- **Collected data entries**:
————
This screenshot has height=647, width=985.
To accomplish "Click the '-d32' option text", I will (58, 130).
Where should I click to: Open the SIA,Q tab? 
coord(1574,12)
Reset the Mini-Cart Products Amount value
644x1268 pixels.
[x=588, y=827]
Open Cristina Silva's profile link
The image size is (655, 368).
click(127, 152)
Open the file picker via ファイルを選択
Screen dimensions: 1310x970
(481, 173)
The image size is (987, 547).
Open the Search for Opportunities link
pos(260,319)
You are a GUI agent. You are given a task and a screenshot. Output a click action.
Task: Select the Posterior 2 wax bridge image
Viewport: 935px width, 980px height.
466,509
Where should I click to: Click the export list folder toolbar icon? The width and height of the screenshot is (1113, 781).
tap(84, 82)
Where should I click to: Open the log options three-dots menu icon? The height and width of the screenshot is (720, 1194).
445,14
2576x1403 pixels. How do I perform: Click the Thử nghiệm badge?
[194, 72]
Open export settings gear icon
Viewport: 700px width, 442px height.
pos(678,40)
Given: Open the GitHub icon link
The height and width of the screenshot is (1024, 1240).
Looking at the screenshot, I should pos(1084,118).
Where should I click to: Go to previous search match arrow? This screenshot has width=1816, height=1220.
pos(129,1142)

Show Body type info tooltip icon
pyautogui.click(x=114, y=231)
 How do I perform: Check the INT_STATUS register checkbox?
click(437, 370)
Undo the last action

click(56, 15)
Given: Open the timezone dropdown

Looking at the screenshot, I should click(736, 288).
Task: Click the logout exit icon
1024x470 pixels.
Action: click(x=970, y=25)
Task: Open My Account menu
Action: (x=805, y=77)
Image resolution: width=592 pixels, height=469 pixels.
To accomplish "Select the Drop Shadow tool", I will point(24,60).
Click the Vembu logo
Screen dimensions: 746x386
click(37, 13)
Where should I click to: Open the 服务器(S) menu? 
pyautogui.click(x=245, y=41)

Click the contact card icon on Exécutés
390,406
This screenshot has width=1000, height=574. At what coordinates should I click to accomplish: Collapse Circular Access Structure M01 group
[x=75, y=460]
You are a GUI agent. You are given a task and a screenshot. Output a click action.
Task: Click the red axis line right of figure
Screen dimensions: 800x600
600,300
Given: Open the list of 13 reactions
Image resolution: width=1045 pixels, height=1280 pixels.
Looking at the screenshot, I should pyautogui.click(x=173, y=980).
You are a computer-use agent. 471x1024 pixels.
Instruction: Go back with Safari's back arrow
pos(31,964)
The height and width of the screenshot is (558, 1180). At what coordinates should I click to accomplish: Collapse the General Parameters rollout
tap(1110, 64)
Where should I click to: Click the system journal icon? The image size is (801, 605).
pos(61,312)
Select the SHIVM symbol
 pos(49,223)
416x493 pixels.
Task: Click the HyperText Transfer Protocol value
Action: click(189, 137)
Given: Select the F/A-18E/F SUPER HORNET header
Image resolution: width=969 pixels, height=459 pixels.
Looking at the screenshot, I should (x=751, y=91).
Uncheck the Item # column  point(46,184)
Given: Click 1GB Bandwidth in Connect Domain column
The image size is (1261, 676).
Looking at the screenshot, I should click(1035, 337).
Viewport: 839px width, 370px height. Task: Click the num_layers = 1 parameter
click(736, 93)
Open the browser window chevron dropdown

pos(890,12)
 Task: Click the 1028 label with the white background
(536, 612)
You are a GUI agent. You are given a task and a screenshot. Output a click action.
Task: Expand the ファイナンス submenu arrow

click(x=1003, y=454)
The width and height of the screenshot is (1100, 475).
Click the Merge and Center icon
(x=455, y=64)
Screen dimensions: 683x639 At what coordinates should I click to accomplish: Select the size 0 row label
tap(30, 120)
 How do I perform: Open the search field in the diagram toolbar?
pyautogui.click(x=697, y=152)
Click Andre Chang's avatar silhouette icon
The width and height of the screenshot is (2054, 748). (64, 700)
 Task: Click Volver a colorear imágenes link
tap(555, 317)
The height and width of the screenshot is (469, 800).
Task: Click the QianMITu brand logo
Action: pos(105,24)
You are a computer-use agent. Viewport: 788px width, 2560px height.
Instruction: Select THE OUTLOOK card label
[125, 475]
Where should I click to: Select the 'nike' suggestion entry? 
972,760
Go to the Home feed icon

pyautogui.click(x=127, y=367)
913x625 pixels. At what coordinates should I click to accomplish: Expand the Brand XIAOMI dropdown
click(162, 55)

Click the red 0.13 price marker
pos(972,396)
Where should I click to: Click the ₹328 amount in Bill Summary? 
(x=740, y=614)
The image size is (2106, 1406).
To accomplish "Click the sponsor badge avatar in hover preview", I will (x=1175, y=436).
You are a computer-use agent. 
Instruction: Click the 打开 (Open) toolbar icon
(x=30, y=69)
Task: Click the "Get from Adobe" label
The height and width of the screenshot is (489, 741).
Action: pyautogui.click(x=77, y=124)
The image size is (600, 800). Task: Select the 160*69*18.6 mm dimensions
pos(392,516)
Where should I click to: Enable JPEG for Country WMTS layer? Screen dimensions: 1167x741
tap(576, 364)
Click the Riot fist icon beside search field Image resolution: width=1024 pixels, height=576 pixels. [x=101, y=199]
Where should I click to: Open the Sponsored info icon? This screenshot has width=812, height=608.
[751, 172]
————
- **WORK REQUIRED**:
Go through the records and set every one down exactly.

- **REPLY TO THE TASK**:
This screenshot has height=647, width=985.
To accomplish "Click the '-d32' option text", I will (58, 130).
Where should I click to: Open the SIA,Q tab? 
coord(1574,12)
Reset the Mini-Cart Products Amount value
644x1268 pixels.
[x=588, y=827]
Open Cristina Silva's profile link
The image size is (655, 368).
click(127, 152)
Open the file picker via ファイルを選択
Screen dimensions: 1310x970
(481, 173)
The image size is (987, 547).
Open the Search for Opportunities link
pos(260,319)
You are a GUI agent. You are given a task and a screenshot. Output a click action.
Task: Select the Posterior 2 wax bridge image
Viewport: 935px width, 980px height.
466,509
Where should I click to: Click the export list folder toolbar icon? The width and height of the screenshot is (1113, 781).
tap(84, 82)
Where should I click to: Open the log options three-dots menu icon? The height and width of the screenshot is (720, 1194).
445,14
2576x1403 pixels. How do I perform: Click the Thử nghiệm badge?
[194, 72]
Open export settings gear icon
Viewport: 700px width, 442px height.
pos(678,40)
Given: Open the GitHub icon link
The height and width of the screenshot is (1024, 1240).
Looking at the screenshot, I should pos(1084,118).
Where should I click to: Go to previous search match arrow? This screenshot has width=1816, height=1220.
pos(129,1142)

Show Body type info tooltip icon
pyautogui.click(x=114, y=231)
 How do I perform: Check the INT_STATUS register checkbox?
click(437, 370)
Undo the last action

click(56, 15)
Given: Open the timezone dropdown

Looking at the screenshot, I should click(736, 288).
Task: Click the logout exit icon
1024x470 pixels.
Action: click(x=970, y=25)
Task: Open My Account menu
Action: (x=805, y=77)
Image resolution: width=592 pixels, height=469 pixels.
To accomplish "Select the Drop Shadow tool", I will point(24,60).
Click the Vembu logo
Screen dimensions: 746x386
click(37, 13)
Where should I click to: Open the 服务器(S) menu? 
pyautogui.click(x=245, y=41)

Click the contact card icon on Exécutés
390,406
This screenshot has width=1000, height=574. At what coordinates should I click to accomplish: Collapse Circular Access Structure M01 group
[x=75, y=460]
You are a GUI agent. You are given a task and a screenshot. Output a click action.
Task: Click the red axis line right of figure
Screen dimensions: 800x600
600,300
Given: Open the list of 13 reactions
Image resolution: width=1045 pixels, height=1280 pixels.
Looking at the screenshot, I should pyautogui.click(x=173, y=980).
You are a computer-use agent. 471x1024 pixels.
Instruction: Go back with Safari's back arrow
pos(31,964)
The height and width of the screenshot is (558, 1180). At what coordinates should I click to accomplish: Collapse the General Parameters rollout
tap(1110, 64)
Where should I click to: Click the system journal icon? The image size is (801, 605).
pos(61,312)
Select the SHIVM symbol
 pos(49,223)
416x493 pixels.
Task: Click the HyperText Transfer Protocol value
Action: click(189, 137)
Given: Select the F/A-18E/F SUPER HORNET header
Image resolution: width=969 pixels, height=459 pixels.
Looking at the screenshot, I should (x=751, y=91).
Uncheck the Item # column  point(46,184)
Given: Click 1GB Bandwidth in Connect Domain column
The image size is (1261, 676).
Looking at the screenshot, I should click(1035, 337).
Viewport: 839px width, 370px height. Task: Click the num_layers = 1 parameter
click(736, 93)
Open the browser window chevron dropdown

pos(890,12)
 Task: Click the 1028 label with the white background
(536, 612)
You are a GUI agent. You are given a task and a screenshot. Output a click action.
Task: Expand the ファイナンス submenu arrow

click(x=1003, y=454)
The width and height of the screenshot is (1100, 475).
Click the Merge and Center icon
(x=455, y=64)
Screen dimensions: 683x639 At what coordinates should I click to accomplish: Select the size 0 row label
tap(30, 120)
 How do I perform: Open the search field in the diagram toolbar?
pyautogui.click(x=697, y=152)
Click Andre Chang's avatar silhouette icon
The width and height of the screenshot is (2054, 748). (64, 700)
 Task: Click Volver a colorear imágenes link
tap(555, 317)
The height and width of the screenshot is (469, 800).
Task: Click the QianMITu brand logo
Action: pos(105,24)
You are a computer-use agent. Viewport: 788px width, 2560px height.
Instruction: Select THE OUTLOOK card label
[125, 475]
Where should I click to: Select the 'nike' suggestion entry? 
972,760
Go to the Home feed icon

pyautogui.click(x=127, y=367)
913x625 pixels. At what coordinates should I click to accomplish: Expand the Brand XIAOMI dropdown
click(162, 55)

Click the red 0.13 price marker
pos(972,396)
Where should I click to: Click the ₹328 amount in Bill Summary? 
(x=740, y=614)
The image size is (2106, 1406).
To accomplish "Click the sponsor badge avatar in hover preview", I will (x=1175, y=436).
You are a computer-use agent. 
Instruction: Click the 打开 (Open) toolbar icon
(x=30, y=69)
Task: Click the "Get from Adobe" label
The height and width of the screenshot is (489, 741).
Action: pyautogui.click(x=77, y=124)
The image size is (600, 800). Task: Select the 160*69*18.6 mm dimensions
pos(392,516)
Where should I click to: Enable JPEG for Country WMTS layer? Screen dimensions: 1167x741
tap(576, 364)
Click the Riot fist icon beside search field Image resolution: width=1024 pixels, height=576 pixels. [x=101, y=199]
Where should I click to: Open the Sponsored info icon? This screenshot has width=812, height=608.
[751, 172]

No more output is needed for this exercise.